#### [Documento fuente]
------------------------------------------------------------------------

En efecto, la vida humana está constituida por la presencia del alma vivificando al cuerpo. Éste pierde su armonía cuando ella se separa de él. Como poseemos miembros muy diferentes, con peculiaridades y atribuciones variadas —los brazos son distintos de la cabeza, las piernas de los brazos, e incluso es desigual el papel de cada dedo de la mano—, es indispensable un factor de unidad que ejerza una acción ordenadora sobre todo el organismo. Ése es el papel del alma. Sin su presencia desde el primer instante de nuestra concepción seríamos un conglomerado de órganos y elementos sin cohesión, incapaces de actuar conjuntamente.
El Espíritu Santo, alma de la Iglesia
Esta característica de la naturaleza humana no es sino una pálida imagen de otra realidad incomparablemente más alta: “Lo que es el alma respecto al cuerpo del hombre, eso mismo es el Espíritu Santo respecto al Cuerpo de Cristo que es la Iglesia”.1 Es la tercera Persona de la Santísima Trinidad quien la anima, de manera que si —por un absurdo irrealizable— se retirase, la Iglesia quedaría inerte como un cadáver. Cristo es la Cabeza, nosotros somos sus miembros y el Espíritu Santo es el alma vivificante que, por su actuación, conserva la unidad de ese Cuerpo Místico.

------------------------------------------------------------------------

Entradas de datos guardados
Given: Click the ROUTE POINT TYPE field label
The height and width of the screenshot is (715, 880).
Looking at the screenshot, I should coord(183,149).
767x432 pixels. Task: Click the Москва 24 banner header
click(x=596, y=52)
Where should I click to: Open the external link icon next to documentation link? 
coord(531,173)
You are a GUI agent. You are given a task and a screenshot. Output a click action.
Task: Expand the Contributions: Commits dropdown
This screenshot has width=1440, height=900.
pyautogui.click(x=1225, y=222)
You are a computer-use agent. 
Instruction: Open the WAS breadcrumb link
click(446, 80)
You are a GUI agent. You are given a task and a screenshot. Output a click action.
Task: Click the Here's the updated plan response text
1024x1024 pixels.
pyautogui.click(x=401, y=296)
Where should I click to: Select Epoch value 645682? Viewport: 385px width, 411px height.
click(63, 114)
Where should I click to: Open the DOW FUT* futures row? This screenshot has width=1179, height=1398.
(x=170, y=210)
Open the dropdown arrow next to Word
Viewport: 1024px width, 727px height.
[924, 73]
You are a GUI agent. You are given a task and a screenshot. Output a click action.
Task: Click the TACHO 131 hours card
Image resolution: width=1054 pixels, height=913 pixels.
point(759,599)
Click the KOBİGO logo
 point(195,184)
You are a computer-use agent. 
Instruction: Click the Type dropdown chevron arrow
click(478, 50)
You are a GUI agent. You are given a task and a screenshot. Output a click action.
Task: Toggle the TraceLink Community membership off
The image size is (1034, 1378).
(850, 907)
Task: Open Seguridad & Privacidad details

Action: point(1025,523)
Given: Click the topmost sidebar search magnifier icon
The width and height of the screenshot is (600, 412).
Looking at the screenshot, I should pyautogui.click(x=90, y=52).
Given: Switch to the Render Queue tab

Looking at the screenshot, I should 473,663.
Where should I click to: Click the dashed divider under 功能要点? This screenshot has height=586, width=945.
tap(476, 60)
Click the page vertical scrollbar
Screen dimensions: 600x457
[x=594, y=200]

------------------------------------------------------------------------

#### [Qué hacer]
a. Transcribe del texto sobre el alma el fragmento que va desde "En efecto, la" hasta "de actuar conjuntamente.", ambos incluidos.
b. Según el texto sobre el alma, ¿qué hace el Espíritu Santo en el Cuerpo Místico?
Los ítems son material aparte y no tienen relación con el texto sobre el alma.

#### [Resultados]
a.
En efecto, la vida humana está constituida por la presencia del alma vivificando al cuerpo. Éste pierde su armonía cuando ella se separa de él. Como poseemos miembros muy diferentes, con peculiaridades y atribuciones variadas —los brazos son distintos de la cabeza, las piernas de los brazos, e incluso es desigual el papel de cada dedo de la mano—, es indispensable un factor de unidad que ejerza una acción ordenadora sobre todo el organismo. Ése es el papel del alma. Sin su presencia desde el primer instante de nuestra concepción seríamos un conglomerado de órganos y elementos sin cohesión, incapaces de actuar conjuntamente.

b. Es el alma vivificante que, por su actuación, conserva la unidad de ese Cuerpo.